Find the lines in the records that carry the word "Given". Copy each one.
(The input)
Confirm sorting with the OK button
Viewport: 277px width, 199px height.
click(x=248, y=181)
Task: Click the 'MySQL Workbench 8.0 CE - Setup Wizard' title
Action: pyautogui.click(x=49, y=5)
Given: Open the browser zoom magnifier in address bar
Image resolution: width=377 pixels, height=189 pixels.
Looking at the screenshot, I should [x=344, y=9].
(End The input)
(The input)
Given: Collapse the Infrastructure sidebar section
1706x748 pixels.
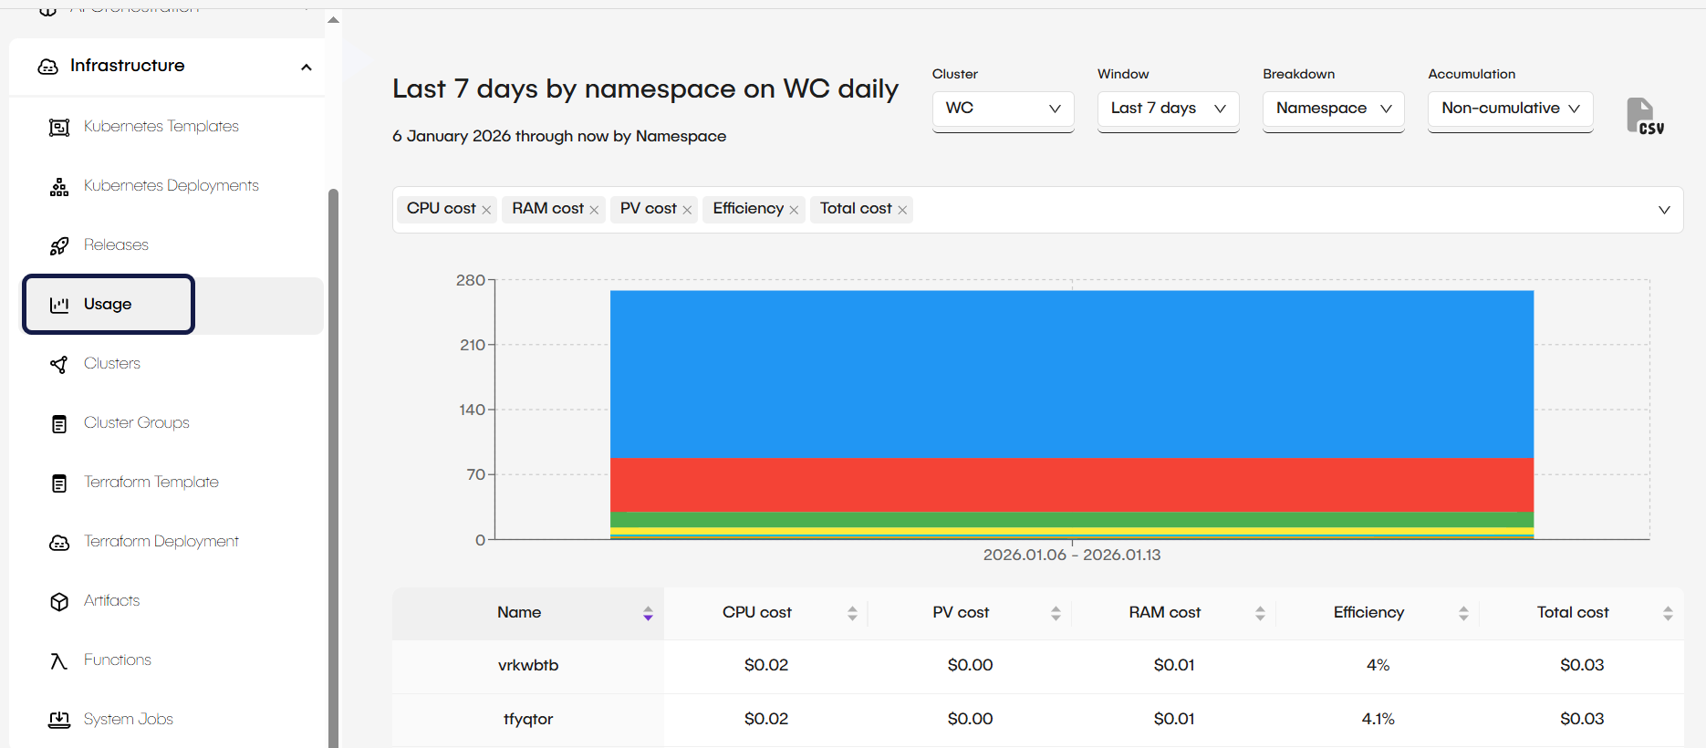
(End The input)
(The input)
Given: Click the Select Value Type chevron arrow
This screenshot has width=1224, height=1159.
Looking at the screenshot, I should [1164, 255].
(End The input)
Task output ::
Given: Open the browser zoom magnifier in address bar
Given: Collapse the Infrastructure sidebar section
Given: Click the Select Value Type chevron arrow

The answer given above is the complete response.